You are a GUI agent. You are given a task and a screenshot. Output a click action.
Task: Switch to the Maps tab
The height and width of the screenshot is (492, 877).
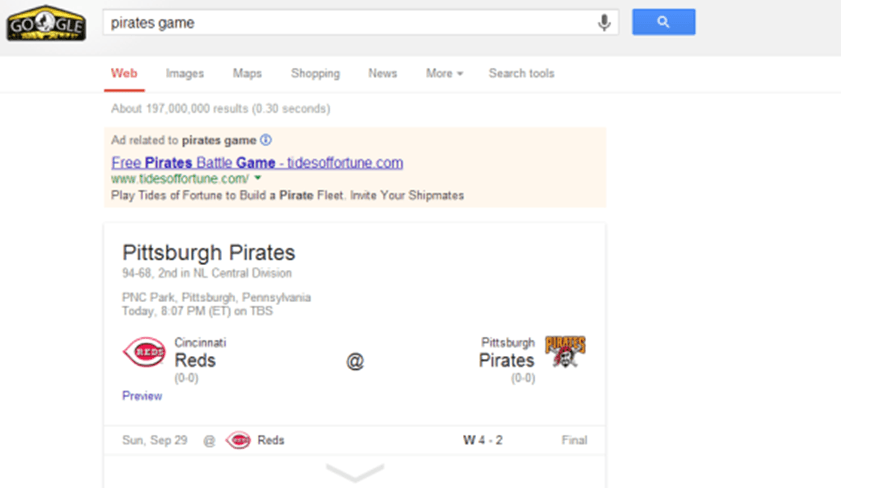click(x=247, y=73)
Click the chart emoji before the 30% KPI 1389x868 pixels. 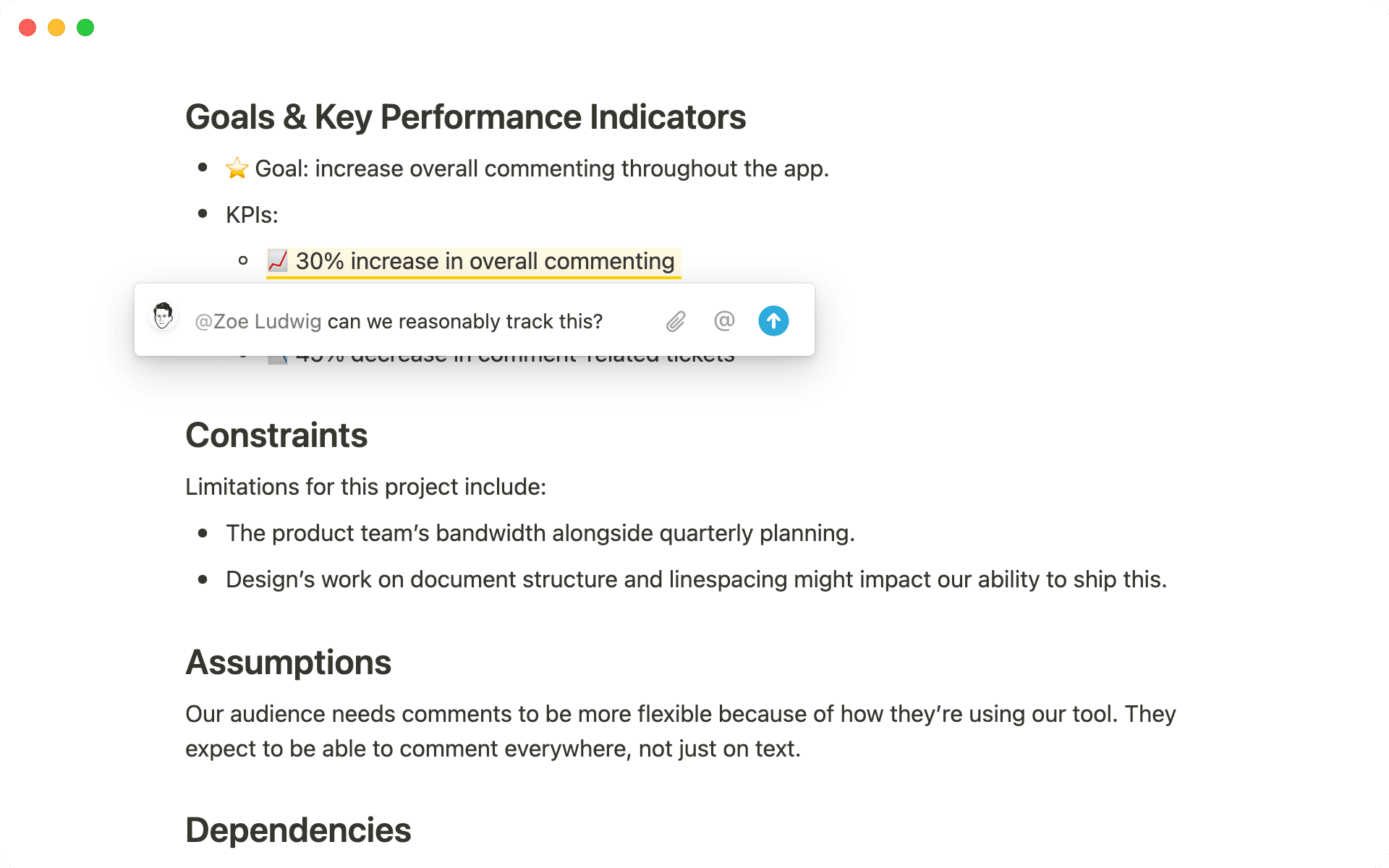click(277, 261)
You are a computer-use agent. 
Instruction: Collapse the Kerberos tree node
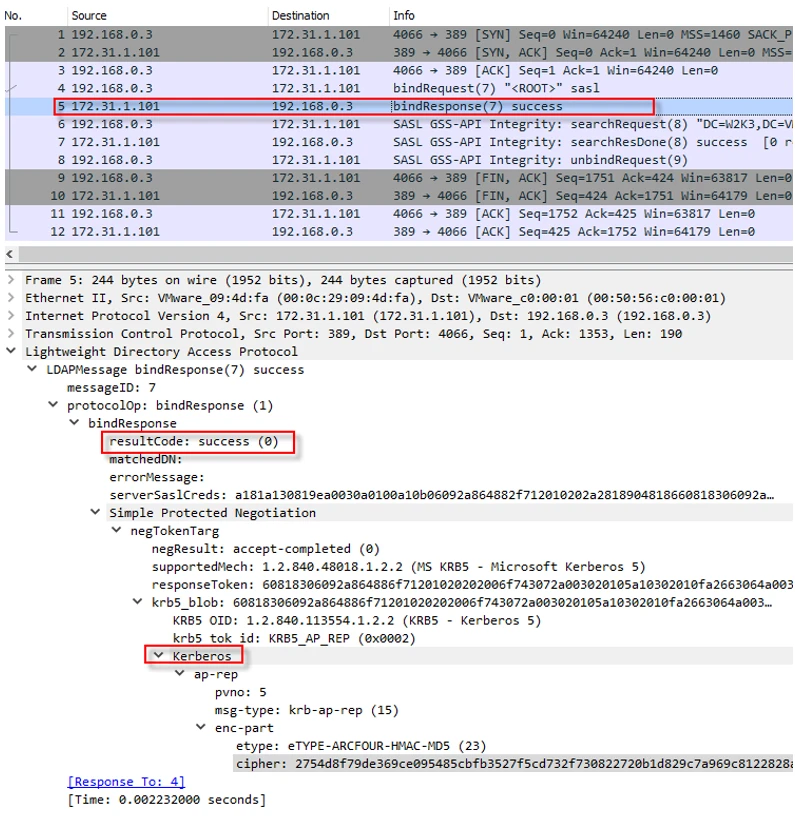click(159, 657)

☆ ☆ ☆ ☆

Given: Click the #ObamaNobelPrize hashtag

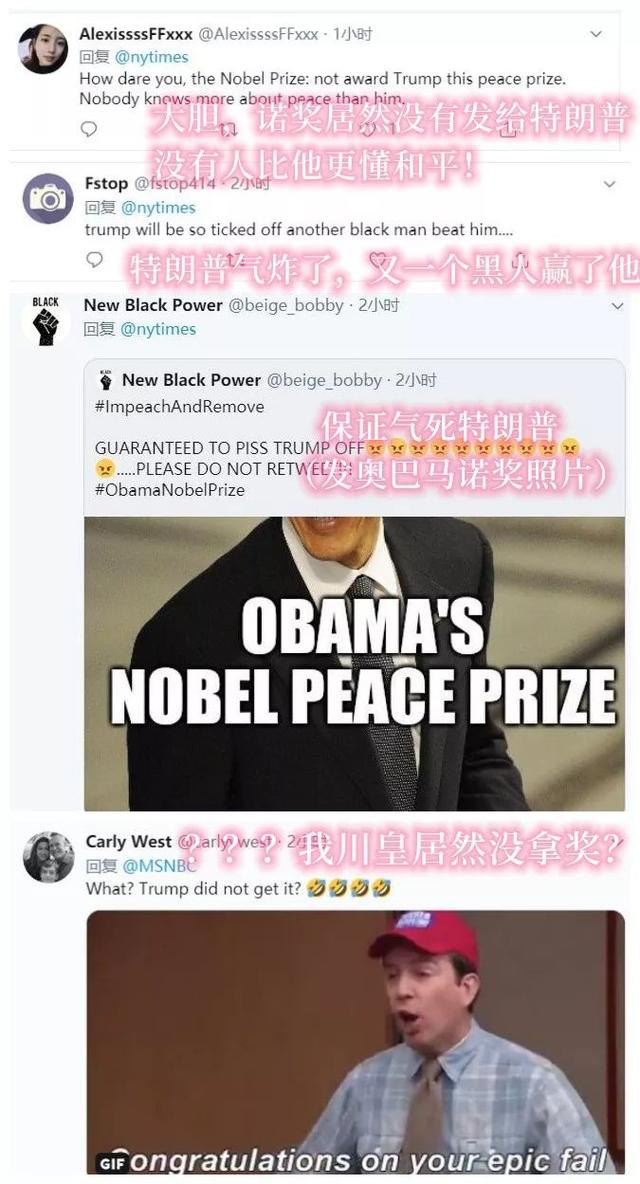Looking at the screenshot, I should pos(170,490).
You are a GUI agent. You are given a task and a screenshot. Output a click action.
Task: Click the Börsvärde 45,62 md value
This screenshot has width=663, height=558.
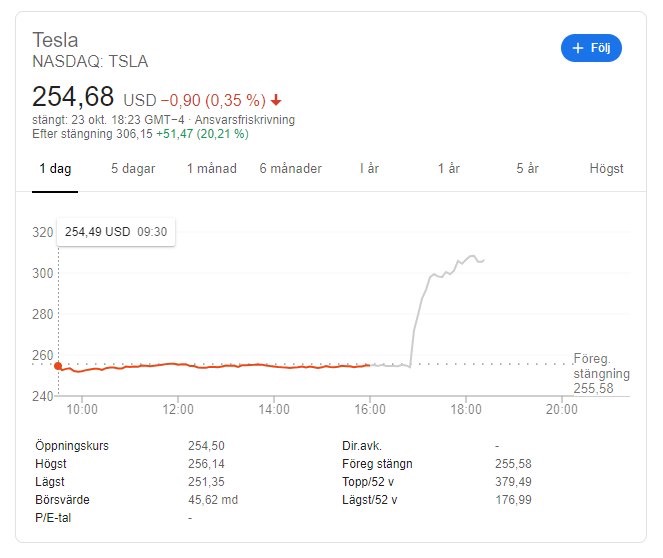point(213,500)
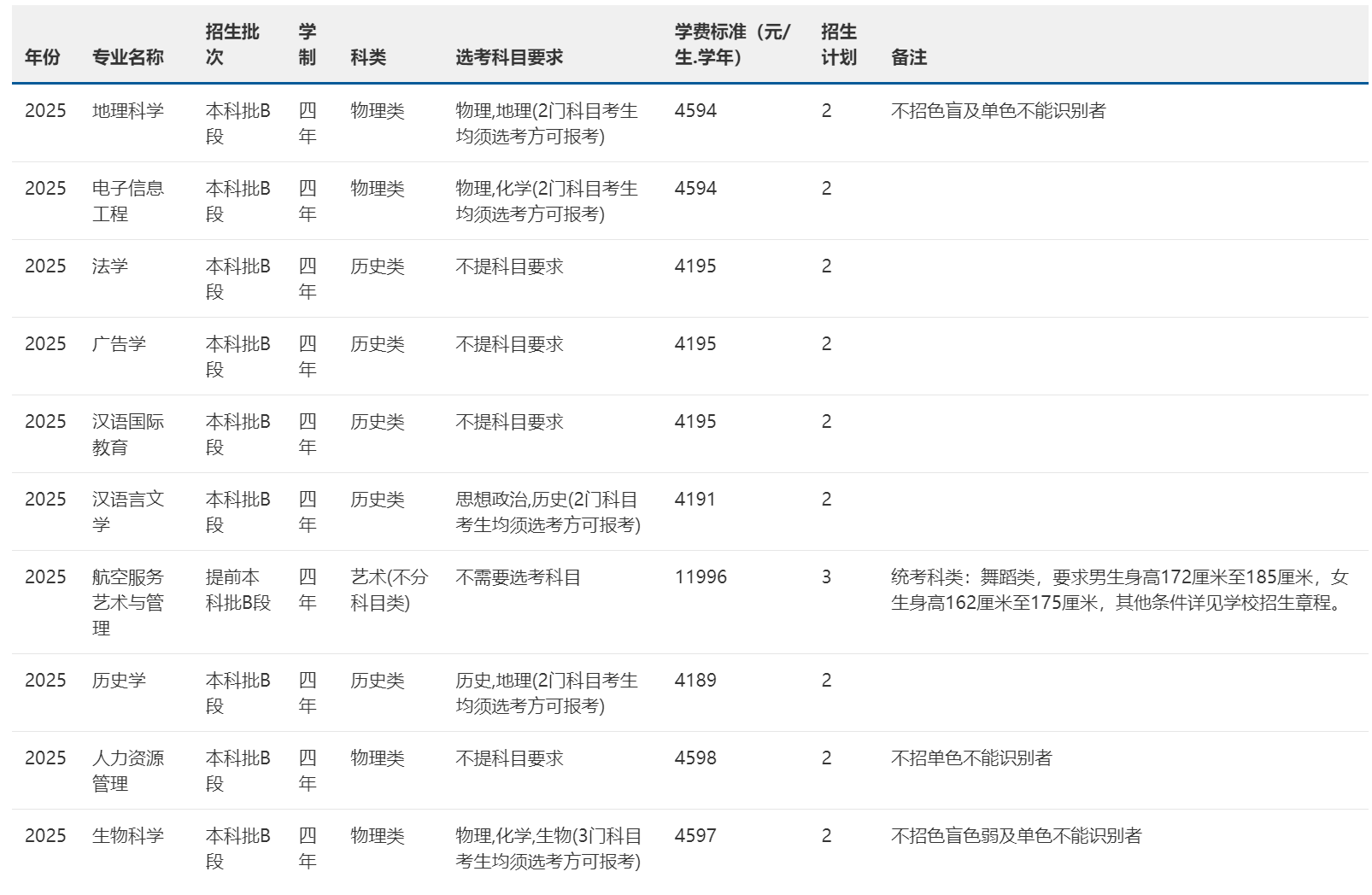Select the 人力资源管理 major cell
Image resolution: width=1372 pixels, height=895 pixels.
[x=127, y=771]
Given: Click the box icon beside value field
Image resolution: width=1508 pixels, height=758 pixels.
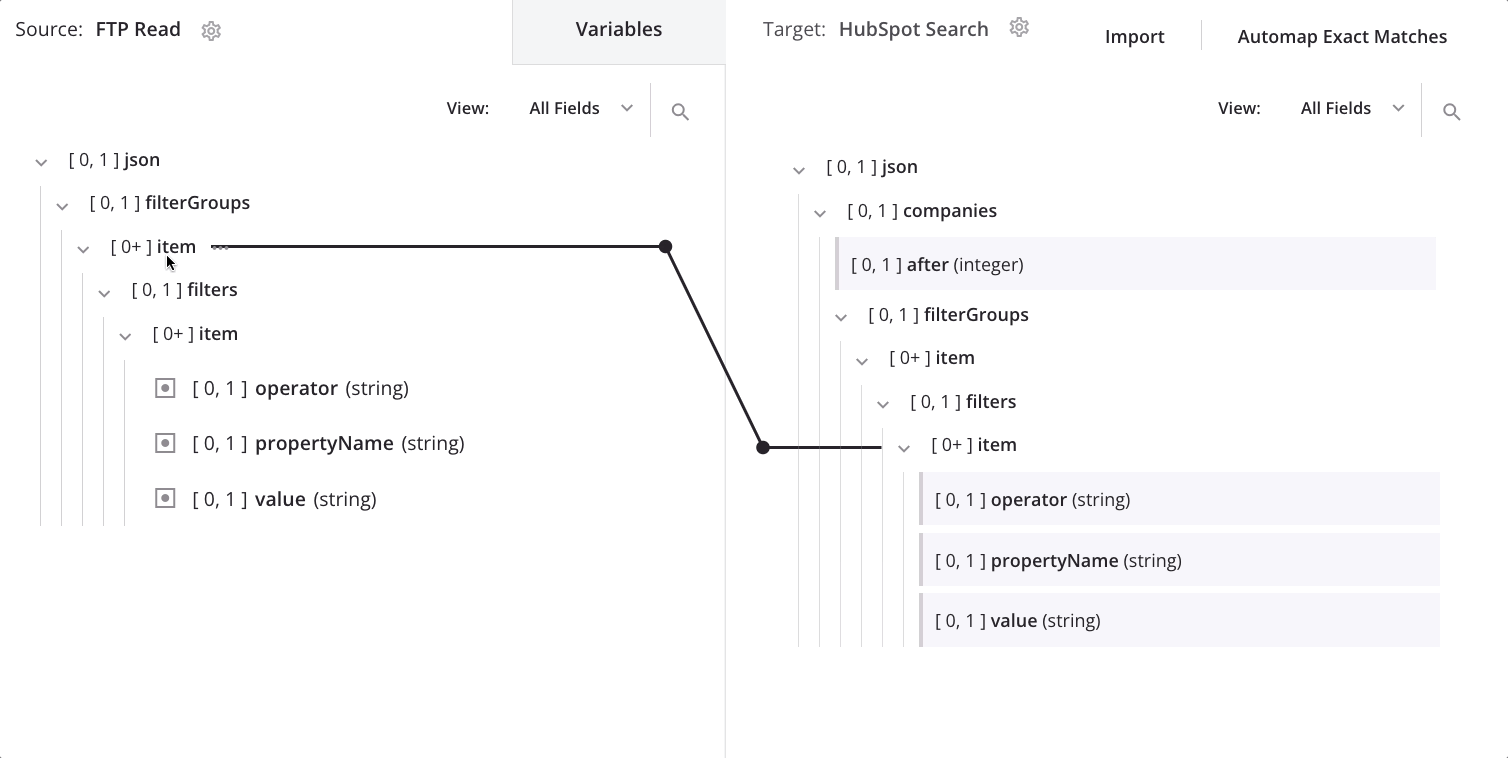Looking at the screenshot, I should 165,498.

☆ ☆ ☆ ☆

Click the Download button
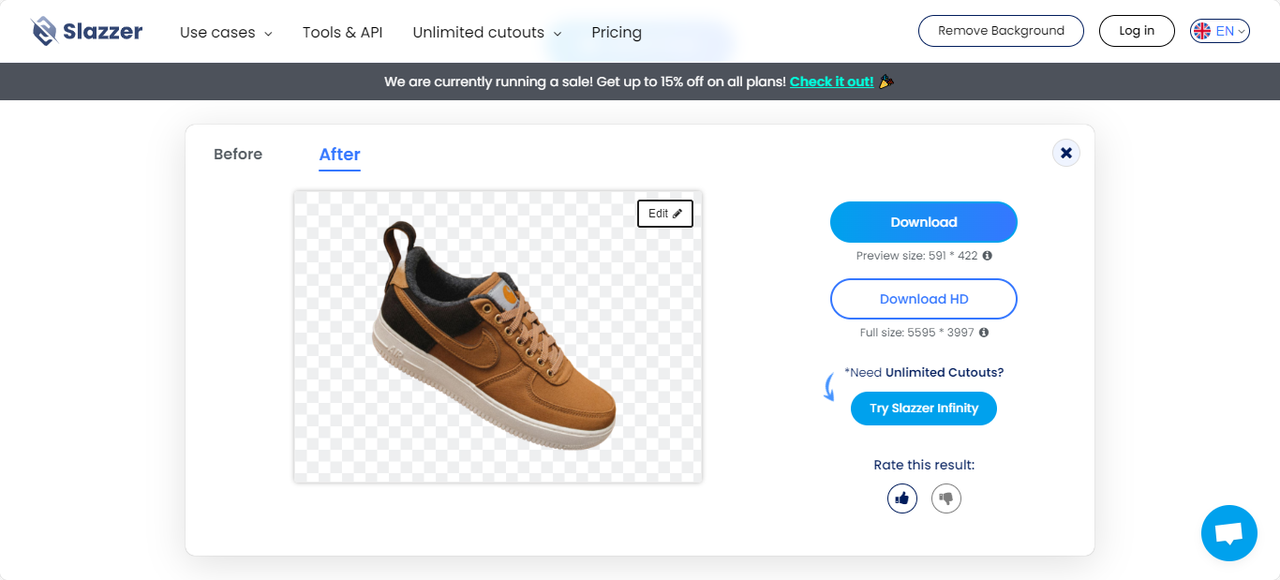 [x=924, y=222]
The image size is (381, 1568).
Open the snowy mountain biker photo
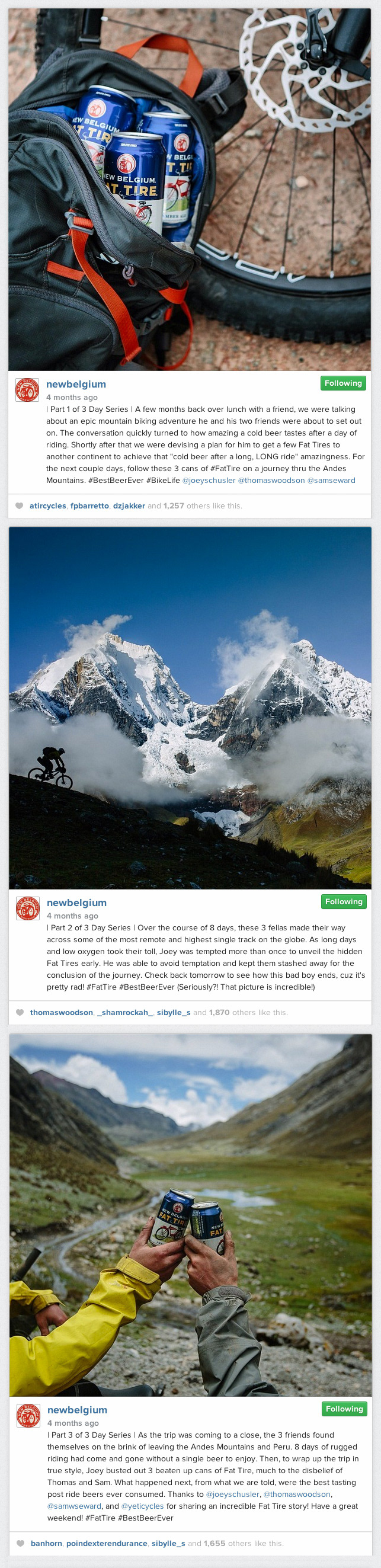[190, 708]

☆ ☆ ☆ ☆

Please show every line of the entries above that contains the word "value".

Task: Click the Börsvärde 45,62 md value
Given: Click the box icon beside value field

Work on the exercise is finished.